スイスはヨーロッパ中央部に位置し、ヨーロッパでの商品輸送ネットワークのハブとして機能しています。新アルペン横断鉄道(The Neue Eisenbahn-Alpentransversale :NEAT)は現在、ヨーロッパのハブであるスイスで建設中の4大鉄道プロジェクトのうちの1つです。

その57kmのトンネルはアルプトランジット・ゴッタルド・プロジェクトの核となる部分で、2015年から時速250kmの鉄道が走る予定です。トンネルは同時に5箇所から建設が始められました。北側の入口エルストフェルド、中間点のアムステッグ、セドルン、ファルド、そして南側の入口ボドロの5箇所です。開通すると世界最長のトンネルとなります。

1995年からGPSを導入し、約30点の主要基準点網を作成し、それを参照しながら建設工事が開始されました。建設現場にはそれぞれ5-7点の基準点網があり、それを参照してトンネル工事が進められます。アルプス山脈は現在も地殻変動を続けており、建設工事中約20年間、基準点の維持管理は非常に重要な仕事でした。各現場では基準点が使われる度に点検し維持管理をしてきました。2005年の夏、10年振りに初めて主要基準点網を点検しました。

学生の参加したプロジェクト
ETH Zurich(スイス国立技術協会)の測量計測学部の教授は過去10年以上にわたりアルペントランジット・ゴッタルド社へのアドバイスをし、トンネル工事の設計を担当した測量共同事業体のVI-GBT(ゴッタルド・バシストンネル測量技術コンソーシアム、Vermessungsingenieure Gotthard-Basistunnel)と密接に関わってきました。過去2件のプロジェクト同様に測量技術協会の学生達も作業に関わってきました。2005年の夏、ETH-Zurichはセドルンで測量プロジェクトコースを開催しました。
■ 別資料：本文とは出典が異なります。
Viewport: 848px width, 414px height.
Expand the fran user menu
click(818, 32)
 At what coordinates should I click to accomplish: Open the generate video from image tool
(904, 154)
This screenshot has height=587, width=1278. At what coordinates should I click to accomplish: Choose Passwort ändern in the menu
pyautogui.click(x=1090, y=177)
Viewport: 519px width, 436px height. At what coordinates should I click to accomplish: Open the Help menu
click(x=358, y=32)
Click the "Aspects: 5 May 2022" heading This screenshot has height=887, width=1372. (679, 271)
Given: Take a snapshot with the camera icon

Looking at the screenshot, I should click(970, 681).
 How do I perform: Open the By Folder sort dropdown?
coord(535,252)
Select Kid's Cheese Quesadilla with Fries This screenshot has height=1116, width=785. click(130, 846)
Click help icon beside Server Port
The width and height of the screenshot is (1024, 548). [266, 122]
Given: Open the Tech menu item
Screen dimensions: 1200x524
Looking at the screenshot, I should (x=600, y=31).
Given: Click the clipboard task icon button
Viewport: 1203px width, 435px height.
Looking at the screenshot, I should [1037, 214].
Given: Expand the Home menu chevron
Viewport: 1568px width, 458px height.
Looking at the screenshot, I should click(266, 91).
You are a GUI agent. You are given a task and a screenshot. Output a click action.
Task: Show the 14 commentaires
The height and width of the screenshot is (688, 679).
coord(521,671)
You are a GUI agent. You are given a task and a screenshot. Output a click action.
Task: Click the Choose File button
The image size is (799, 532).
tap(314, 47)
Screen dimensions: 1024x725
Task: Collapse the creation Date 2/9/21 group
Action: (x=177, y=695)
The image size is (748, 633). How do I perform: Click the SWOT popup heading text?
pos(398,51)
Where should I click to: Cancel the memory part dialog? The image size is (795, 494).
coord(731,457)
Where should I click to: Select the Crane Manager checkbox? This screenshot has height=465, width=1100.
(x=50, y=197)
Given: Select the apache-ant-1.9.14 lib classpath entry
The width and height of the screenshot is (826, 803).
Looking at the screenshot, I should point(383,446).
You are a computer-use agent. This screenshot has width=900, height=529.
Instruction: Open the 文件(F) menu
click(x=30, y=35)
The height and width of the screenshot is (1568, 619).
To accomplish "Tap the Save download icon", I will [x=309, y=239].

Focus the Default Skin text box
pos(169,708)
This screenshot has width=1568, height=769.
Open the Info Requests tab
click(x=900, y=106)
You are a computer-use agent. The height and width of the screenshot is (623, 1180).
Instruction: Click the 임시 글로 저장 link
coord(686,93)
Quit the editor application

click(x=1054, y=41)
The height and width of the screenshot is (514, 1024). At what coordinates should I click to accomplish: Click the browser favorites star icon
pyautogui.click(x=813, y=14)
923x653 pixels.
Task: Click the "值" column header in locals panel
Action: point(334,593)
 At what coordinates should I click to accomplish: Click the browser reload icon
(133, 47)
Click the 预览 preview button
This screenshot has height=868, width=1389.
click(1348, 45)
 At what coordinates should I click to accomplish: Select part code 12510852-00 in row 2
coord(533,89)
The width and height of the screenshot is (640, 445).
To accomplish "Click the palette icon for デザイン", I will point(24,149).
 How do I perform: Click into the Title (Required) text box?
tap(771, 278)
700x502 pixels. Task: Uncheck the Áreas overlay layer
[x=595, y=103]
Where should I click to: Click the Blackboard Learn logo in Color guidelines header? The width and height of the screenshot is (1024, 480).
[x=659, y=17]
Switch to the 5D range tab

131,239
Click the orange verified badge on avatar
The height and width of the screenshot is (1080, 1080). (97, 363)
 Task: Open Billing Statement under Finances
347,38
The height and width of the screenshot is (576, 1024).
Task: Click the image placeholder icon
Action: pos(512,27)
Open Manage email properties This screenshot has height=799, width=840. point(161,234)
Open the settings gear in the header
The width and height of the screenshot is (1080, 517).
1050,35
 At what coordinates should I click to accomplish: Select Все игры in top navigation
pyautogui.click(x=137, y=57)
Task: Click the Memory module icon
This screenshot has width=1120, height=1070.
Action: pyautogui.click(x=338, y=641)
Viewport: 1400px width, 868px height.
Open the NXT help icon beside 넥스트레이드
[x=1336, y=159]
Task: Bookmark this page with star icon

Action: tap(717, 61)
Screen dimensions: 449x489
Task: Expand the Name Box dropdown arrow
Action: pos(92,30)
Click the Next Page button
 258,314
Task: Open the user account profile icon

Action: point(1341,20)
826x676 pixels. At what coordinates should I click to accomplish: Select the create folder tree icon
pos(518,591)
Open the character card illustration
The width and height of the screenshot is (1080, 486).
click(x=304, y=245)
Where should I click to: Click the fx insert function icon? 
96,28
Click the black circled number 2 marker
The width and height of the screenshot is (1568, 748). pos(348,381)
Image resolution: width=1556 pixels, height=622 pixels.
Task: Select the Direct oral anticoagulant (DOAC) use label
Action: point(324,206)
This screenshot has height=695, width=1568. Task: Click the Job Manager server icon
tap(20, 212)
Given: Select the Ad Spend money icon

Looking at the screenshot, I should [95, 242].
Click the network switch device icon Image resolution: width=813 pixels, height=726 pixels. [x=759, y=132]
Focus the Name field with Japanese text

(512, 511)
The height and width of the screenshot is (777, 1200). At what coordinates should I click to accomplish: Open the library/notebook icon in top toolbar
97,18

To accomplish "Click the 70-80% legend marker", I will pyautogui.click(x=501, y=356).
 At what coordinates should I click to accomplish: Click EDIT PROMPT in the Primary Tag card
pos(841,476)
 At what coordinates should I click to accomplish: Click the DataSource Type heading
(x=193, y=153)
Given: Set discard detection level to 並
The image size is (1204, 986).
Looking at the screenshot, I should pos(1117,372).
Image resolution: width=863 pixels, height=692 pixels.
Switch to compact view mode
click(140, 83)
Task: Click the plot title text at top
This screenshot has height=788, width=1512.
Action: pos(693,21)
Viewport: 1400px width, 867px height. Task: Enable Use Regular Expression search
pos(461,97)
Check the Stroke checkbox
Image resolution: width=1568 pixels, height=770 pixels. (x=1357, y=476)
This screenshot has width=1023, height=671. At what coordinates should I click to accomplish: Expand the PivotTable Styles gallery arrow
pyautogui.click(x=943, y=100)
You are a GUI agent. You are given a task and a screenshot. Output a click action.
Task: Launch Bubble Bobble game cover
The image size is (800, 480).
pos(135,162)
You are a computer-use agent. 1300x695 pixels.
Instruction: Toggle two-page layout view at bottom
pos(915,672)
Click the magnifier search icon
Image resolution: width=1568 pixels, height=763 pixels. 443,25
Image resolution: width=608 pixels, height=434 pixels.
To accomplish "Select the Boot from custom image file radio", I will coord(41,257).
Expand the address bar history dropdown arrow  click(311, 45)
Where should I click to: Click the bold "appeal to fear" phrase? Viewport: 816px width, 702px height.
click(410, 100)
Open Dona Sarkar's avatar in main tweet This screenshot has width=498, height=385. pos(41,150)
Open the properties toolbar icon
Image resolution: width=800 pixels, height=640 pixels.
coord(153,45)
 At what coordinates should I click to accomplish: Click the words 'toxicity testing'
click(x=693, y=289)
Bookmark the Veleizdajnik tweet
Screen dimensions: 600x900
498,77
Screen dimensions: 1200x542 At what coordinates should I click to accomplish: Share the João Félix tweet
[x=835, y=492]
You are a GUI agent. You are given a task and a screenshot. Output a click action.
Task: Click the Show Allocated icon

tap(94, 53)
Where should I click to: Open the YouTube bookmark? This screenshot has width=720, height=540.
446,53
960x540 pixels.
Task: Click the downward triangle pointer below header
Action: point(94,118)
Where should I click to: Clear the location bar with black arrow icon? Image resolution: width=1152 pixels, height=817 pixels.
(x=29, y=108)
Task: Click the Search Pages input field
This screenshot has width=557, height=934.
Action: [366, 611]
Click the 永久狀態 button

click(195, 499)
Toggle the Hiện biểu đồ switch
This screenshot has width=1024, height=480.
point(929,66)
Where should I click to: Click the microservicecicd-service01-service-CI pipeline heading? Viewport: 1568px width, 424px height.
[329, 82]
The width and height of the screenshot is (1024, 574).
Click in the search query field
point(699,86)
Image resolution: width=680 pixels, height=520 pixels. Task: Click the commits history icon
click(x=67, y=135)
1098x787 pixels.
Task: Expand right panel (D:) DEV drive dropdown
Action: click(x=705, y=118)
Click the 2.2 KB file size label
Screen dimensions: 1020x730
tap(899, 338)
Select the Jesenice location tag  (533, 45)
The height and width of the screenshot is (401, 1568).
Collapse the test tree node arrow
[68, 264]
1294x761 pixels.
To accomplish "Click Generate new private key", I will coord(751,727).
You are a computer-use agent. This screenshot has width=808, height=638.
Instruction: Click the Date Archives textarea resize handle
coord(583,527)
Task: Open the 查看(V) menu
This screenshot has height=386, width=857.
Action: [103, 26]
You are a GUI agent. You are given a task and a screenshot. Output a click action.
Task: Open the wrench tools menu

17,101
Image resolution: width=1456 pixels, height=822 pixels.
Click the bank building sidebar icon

このコースの中で全ての学生達は興味がある実際のプロジェクトに参加する機会を持てます。その中で生徒はキャリア形成のために貴重な経験を積むことができるのです。一方、参加企業は人材と器材を無償で測量業務に使うことができるのです。

世界記録!28台のGPSが同時に夜通し測量
2005年度のコースの主要プロジェクトの1つにゴッタルドトンネルの主要基準点網の点検作業がありました。作業手順が複雑になることは既に計画段階でわかっていました。必要な数cmの精度を得るためには電離層の影響が最小限になる夜間に可能な限り多くの器械で同時に長距離基線の測定をする必要があります。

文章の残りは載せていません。